Dateneinträge
-----

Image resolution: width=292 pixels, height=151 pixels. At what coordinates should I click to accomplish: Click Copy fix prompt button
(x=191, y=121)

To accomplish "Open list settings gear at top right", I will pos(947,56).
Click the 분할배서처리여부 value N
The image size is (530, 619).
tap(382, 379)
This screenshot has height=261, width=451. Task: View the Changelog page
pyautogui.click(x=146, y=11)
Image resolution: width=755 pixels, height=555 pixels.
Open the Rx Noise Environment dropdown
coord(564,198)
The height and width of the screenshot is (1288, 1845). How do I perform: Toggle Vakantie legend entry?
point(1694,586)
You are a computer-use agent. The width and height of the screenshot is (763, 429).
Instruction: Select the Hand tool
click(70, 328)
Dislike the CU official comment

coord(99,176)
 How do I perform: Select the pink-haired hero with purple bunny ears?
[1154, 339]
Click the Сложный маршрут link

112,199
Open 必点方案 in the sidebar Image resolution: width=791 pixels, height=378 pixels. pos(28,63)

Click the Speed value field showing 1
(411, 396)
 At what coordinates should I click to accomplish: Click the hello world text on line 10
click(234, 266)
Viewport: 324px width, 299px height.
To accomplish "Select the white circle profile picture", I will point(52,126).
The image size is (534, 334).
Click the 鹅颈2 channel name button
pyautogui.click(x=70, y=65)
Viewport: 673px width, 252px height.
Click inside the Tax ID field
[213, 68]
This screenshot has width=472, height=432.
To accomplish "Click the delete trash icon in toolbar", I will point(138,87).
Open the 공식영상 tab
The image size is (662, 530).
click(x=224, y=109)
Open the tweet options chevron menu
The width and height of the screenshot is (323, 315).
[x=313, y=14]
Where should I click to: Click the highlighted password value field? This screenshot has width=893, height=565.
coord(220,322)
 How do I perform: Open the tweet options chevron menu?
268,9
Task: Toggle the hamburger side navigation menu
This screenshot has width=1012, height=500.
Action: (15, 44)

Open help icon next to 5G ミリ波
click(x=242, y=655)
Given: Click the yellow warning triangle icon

-----

**Aufgabe:** Ändere in den Daten oben „Tax ID“ zu „VAT number“ und gib alle Zeilen sonst unverändert wieder.

**Ergebnis:**
Image resolution: width=292 pixels, height=151 pixels. At what coordinates should I click to accomplish: Click Copy fix prompt button
(x=191, y=121)

To accomplish "Open list settings gear at top right", I will pos(947,56).
Click the 분할배서처리여부 value N
The image size is (530, 619).
tap(382, 379)
This screenshot has height=261, width=451. Task: View the Changelog page
pyautogui.click(x=146, y=11)
Image resolution: width=755 pixels, height=555 pixels.
Open the Rx Noise Environment dropdown
coord(564,198)
The height and width of the screenshot is (1288, 1845). How do I perform: Toggle Vakantie legend entry?
point(1694,586)
You are a computer-use agent. The width and height of the screenshot is (763, 429).
Instruction: Select the Hand tool
click(70, 328)
Dislike the CU official comment

coord(99,176)
 How do I perform: Select the pink-haired hero with purple bunny ears?
[1154, 339]
Click the Сложный маршрут link

112,199
Open 必点方案 in the sidebar Image resolution: width=791 pixels, height=378 pixels. pos(28,63)

Click the Speed value field showing 1
(411, 396)
 At what coordinates should I click to accomplish: Click the hello world text on line 10
click(234, 266)
Viewport: 324px width, 299px height.
To accomplish "Select the white circle profile picture", I will point(52,126).
The image size is (534, 334).
Click the 鹅颈2 channel name button
pyautogui.click(x=70, y=65)
Viewport: 673px width, 252px height.
Click inside the VAT number field
[213, 68]
This screenshot has width=472, height=432.
To accomplish "Click the delete trash icon in toolbar", I will point(138,87).
Open the 공식영상 tab
The image size is (662, 530).
click(x=224, y=109)
Open the tweet options chevron menu
The width and height of the screenshot is (323, 315).
[x=313, y=14]
Where should I click to: Click the highlighted password value field? This screenshot has width=893, height=565.
coord(220,322)
 How do I perform: Open the tweet options chevron menu?
268,9
Task: Toggle the hamburger side navigation menu
This screenshot has width=1012, height=500.
Action: (15, 44)

Open help icon next to 5G ミリ波
click(x=242, y=655)
Given: Click the yellow warning triangle icon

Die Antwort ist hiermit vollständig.